I would like to cut this repeating sections between lines but if i using strValues.Split({“Section 3.2”,“Section 3.5”},StringSplitOptions.None) then split it for 3.2 to 3.2 to 3.2 to 3.5 <---- i need this in one string to cut this in a part in loop. The reason is that on the example can be different number of elements in other page this repeating section can be more or less.

Many thanks for help,
Regards
@fudi5


#2

Hi @fudi5,

Store it in string variable ->strValue
listvalue->List(String)
listvalue= strValue.Split(Environment.NewLine.ToArray, StringSplitOptions.RemoveEmptyEntries).ToList()

use Assign activity
listvalue=listvalue.Distinct().ToList()

strValue=String.join(Environment.NewLine,listvalue)

it will remove the duplicate values

Regards,
Arivu


#3

Hi @arivu96,

Sorry my friend but You dont undestand problem. Your solution is useless on this problem. I need all of the string but i need cut out this part which is between line. I dont need to remove duplicated parts… i need them but in one string.
Part1
Part2 with repeating parts which i want isolated…
Part3

I need this Part2 cut out. Thats all and one condition is that it should be in one string.

Regards,
@fudi5


#4

Hi,

If it’s always between 3.1 and 3.5, what if you just split by those?

txt.Split({"-Section 3.1"},System.StringSplitOptions.None)(1).Split({"-Section 3.5"},System.StringSplitOptions.None)(0)

That would give you only the text between those Sections.

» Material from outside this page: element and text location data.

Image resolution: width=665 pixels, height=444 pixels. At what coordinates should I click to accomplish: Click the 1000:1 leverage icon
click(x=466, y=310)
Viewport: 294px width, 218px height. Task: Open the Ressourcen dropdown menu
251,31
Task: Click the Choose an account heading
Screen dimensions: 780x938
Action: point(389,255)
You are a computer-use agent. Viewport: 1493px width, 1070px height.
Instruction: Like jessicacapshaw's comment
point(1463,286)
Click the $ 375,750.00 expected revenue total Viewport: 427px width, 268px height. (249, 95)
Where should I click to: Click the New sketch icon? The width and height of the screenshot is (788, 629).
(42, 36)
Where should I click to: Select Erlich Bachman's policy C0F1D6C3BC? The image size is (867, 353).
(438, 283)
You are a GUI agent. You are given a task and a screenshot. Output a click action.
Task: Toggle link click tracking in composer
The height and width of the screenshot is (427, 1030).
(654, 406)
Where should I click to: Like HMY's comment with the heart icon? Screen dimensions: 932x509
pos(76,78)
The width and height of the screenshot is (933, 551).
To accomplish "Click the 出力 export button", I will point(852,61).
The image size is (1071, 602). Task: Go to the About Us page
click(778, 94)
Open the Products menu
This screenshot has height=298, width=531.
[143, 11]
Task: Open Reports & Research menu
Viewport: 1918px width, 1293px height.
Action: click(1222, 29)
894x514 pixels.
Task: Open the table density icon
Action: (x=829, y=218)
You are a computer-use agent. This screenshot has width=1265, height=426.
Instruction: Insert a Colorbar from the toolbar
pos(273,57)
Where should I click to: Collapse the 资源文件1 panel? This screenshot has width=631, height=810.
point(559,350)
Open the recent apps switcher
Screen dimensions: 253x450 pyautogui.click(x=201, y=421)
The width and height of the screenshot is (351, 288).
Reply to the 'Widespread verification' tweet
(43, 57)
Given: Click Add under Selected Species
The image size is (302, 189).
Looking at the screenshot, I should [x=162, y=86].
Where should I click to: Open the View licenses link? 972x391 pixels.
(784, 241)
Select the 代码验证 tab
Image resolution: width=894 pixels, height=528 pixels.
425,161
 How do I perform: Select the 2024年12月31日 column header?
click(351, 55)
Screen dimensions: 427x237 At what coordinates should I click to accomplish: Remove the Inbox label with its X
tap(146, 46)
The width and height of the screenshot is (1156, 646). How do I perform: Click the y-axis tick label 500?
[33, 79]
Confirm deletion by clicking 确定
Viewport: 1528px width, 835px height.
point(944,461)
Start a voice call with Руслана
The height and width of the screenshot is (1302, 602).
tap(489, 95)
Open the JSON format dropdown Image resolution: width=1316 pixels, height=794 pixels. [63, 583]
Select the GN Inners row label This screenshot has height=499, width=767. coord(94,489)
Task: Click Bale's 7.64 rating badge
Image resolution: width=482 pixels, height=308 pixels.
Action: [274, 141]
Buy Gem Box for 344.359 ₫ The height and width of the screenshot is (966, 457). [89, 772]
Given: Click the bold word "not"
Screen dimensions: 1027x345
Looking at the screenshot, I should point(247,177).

There’s a Regex solution to this as well, but was just giving a quick answer. I’m also not sure the solution you need completely, cause there might be more to it than that.

Regards.


#5

THX for help. Ill try this solution.


#6

Sorry, forgot one other thing. Make sure you add a .Trim on the end, so it removes any newline characters. Regards.